Marruecos es siempre el gato; Europa no le tira del rabo, no hace más
que sujetarle, el que tira es el y por eso chilla y alguna vez araña.
¡Pobre gato! Todavía recuerdo que fué león en algún tiempo; pero ya
si la piel de león no le alcanza, no le queda siquiera el recurso que
aconsejaba el sabio, de empalmarla con la de zorro, porque su piel
la han agotado entre todas las naciones civilizadas para su
diplomacia.
* * * * *
Desde que paso la moda—pícara moda que tanto se detiene en las
frivolidades y tan de ligero pasa por las cosas serias—de asistir á
los conciertos del antiguo Príncipe Alfonso, en cuántas restauraciones
se ha intentado en Madrid de aquellas fiestas musicales, con excelente
propósito todas y éstas de ahora, dirigidas por el maestro Arbós,
con entusiasmo y constancia dignos de todo estímulo y aplauso, se ha
notado siempre el _absentismo_ de la clase más distinguida de nuestra
sociedad. Y digo yo: para esas familias fundadoras de sábados blancos
¿qué espectáculo menos peligroso y de mejores garantías que éste?
¿Ó creen ustedes, como el conde Tolstoï, que hay música pecaminosa y
una sinfonía de Beethoven ó una fantasía de Berlioz pueden turbar la
limpidez lacustre de las almas cándidas?
¿Ó es que teméis á los verdaderos aficionados, que estorbarían con sus
protestas vuestra bulliciosa cháchara?
¿Ó es que la música, sin gorjeos de tiple ó arrullos de tenor, os
aburre?
De cualquier modo, vuestra ausencia de los conciertos no marca un buen
punto en vuestra cultura ni en vuestro interés por el arte nacional.

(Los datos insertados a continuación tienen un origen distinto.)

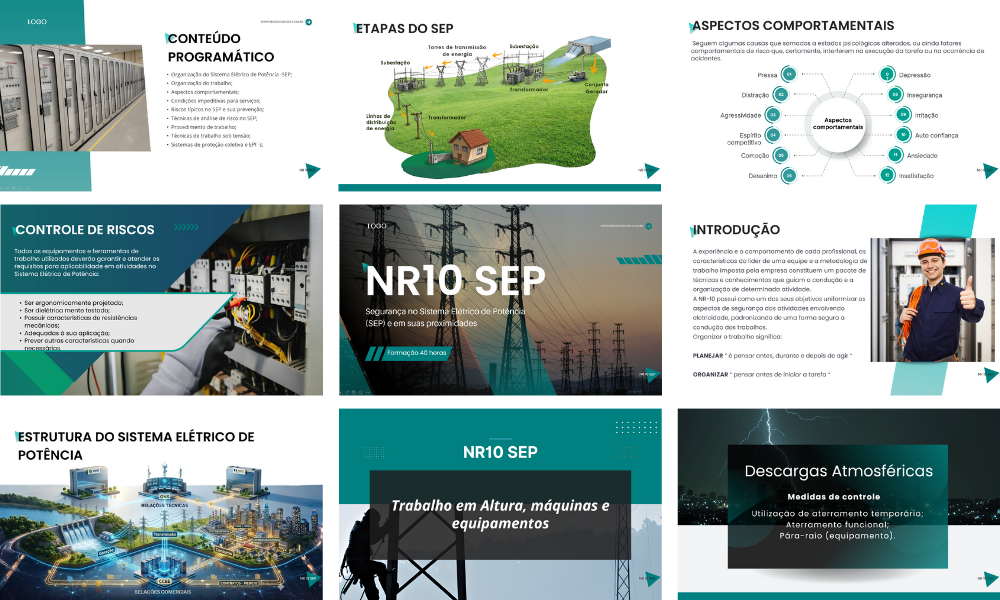
Task: Open the website URL on NR10 SEP title slide
Action: click(x=621, y=226)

Claro es que vuestras razones tendréis para no asistir; pero si la
decisiva fuera la del aburrimiento—aburrirse con Beethoven ya es una
distinción como otra cualquiera,—hay un medio de conciliarlo todo.
Podéis pagar vuestro abono y regalarlo después á familias modestas
que, sin duda, agradecerían el regalo. ¿Que sería una primada? No lo
niego; pero yo os hablo en nombre de la distinción, y eso es lo que
hacen en otras partes las personas distinguidas cuando se creen en el
caso de proteger el arte de su patria: pagan, y cuando el espectáculo
les agrada, asisten, y cuando no, regalan su localidad ó se quedan en
casa, pero no _chinchorrean_ á empresas y á autores exigiendo obras
especiales y cambios de función por no perder un solo día y sacarle
el jugó al abonito. Y no cuidarse del dinero ni del cartel, eso es lo
_chic_.
El dinero ya se que no os importa, ni el cartel tampoco debe
importaros, porque si no, debiera parecéroslo de ignominia que sobre la
taquilla del Circo aparezca todos los jueves de moda el cartel de: «No
hay palcos ni sillas», y en la de los conciertos del Real: «Sólo quedan
palcos y butacas».
* * * * *
Por lo demás, toda mi simpatía—toda mi admiración están con el Circo.